Figure 5
Conversion of CD4
+
CD25
–
T cells to CD4+
CD25+
Tregs in response to IFN-γ in vitro.
(A) CD4+CD25– T cells were purified from splenocytes of unprimed GKO (IFN-γ–/–) and WT (IFN-γ+/+) mice, respectively, and cultured in the presence and absence (medium control) of recombinant mouse IFN-γ for 24 hours.
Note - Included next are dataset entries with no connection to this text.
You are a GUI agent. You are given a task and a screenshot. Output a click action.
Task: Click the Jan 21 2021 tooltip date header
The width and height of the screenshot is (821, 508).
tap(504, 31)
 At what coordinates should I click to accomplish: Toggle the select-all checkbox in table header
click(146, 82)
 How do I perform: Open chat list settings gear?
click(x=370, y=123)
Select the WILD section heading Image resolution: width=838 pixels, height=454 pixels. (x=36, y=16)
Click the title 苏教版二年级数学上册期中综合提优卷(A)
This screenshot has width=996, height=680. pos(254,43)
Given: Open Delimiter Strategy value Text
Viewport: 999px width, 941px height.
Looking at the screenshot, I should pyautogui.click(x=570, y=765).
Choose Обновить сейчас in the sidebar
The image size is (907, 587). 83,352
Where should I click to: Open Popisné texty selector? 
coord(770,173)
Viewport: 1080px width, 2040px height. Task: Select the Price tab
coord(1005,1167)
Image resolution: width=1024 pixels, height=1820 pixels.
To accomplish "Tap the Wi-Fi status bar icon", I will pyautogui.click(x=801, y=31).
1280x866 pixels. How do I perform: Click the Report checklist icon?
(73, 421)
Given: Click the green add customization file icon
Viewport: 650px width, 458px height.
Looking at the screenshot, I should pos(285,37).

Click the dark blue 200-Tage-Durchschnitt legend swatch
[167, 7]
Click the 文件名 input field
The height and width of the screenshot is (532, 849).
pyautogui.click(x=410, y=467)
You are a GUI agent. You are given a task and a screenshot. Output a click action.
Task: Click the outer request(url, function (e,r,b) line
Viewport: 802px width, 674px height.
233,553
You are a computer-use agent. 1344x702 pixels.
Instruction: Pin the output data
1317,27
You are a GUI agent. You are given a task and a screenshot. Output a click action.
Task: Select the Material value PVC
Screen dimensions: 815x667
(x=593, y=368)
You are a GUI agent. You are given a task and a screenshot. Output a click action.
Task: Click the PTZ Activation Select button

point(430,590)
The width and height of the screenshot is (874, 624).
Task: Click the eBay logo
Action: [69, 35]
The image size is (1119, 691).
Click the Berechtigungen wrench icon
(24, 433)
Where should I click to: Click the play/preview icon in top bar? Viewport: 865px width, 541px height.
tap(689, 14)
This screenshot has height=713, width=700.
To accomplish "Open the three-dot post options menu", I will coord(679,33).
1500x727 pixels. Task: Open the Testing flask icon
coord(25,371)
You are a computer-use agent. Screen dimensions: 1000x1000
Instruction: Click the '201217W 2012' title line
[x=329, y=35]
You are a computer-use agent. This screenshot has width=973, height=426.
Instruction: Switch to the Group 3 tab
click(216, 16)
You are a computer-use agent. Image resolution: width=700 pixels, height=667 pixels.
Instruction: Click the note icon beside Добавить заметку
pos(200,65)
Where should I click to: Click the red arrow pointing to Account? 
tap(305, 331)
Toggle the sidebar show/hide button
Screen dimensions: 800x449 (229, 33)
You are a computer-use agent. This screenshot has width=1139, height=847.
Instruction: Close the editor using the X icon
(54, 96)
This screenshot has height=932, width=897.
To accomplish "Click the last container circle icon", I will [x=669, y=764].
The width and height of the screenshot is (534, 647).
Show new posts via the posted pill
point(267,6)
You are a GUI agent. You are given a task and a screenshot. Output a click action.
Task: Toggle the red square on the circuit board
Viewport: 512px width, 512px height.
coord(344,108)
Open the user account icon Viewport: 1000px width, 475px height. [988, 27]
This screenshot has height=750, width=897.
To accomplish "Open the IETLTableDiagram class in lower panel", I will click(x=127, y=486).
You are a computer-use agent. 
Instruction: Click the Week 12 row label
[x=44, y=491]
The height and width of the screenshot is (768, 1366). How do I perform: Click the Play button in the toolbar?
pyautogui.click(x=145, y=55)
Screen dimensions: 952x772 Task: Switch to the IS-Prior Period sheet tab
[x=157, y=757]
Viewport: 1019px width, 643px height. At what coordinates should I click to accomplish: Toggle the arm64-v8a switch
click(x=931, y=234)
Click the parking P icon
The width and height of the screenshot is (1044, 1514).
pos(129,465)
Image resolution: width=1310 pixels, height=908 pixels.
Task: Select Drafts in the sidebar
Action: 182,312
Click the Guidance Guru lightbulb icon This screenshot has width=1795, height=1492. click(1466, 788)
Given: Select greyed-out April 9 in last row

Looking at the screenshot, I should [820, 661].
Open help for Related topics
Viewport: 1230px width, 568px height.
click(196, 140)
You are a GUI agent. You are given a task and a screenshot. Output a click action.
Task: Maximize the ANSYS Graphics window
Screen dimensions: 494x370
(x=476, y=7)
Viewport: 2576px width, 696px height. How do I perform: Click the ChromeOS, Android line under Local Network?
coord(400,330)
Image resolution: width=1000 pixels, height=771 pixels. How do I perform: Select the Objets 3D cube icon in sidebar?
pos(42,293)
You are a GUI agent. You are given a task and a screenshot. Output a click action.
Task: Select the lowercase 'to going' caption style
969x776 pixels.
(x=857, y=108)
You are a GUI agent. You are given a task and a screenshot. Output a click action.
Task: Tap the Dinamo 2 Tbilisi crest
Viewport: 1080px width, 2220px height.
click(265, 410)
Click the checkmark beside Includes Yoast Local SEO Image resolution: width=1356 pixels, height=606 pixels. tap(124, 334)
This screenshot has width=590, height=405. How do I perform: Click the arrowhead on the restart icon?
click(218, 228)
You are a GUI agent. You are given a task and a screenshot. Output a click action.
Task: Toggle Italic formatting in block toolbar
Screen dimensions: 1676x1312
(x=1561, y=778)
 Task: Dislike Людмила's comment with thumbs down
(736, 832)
The resulting T cells (inhibitor) were examined for their ability to inhibit the proliferation of syngeneic CD4+CD25– T cells (responder) induced by antibodies to CD3/CD28. Results are given as percentage of inhibition rate. (B) Aliquots of the T cell preparations described above were analyzed in parallel experiments for the expression of Foxp3 by real-time PCR. (C) CD4+CD25– T cells described above were cultured with (gray contours) or without IFN-γ (open contours) in the presence or absence of anti-CD3 antibody. Intracellular expression of Foxp3 was measured in gated CD4+ T cells or CD4+CD25+ T cells. Indicated percentage refers to percentage of change between experimental groups with or without IFN-γ treatment. Purified CD4+CD25+ T cells (Tregs) from WT or GKO mice were stained for intracellular Foxp3 expression. Asterisks indicate that differences between groups are statistically significant; *P < 0.05.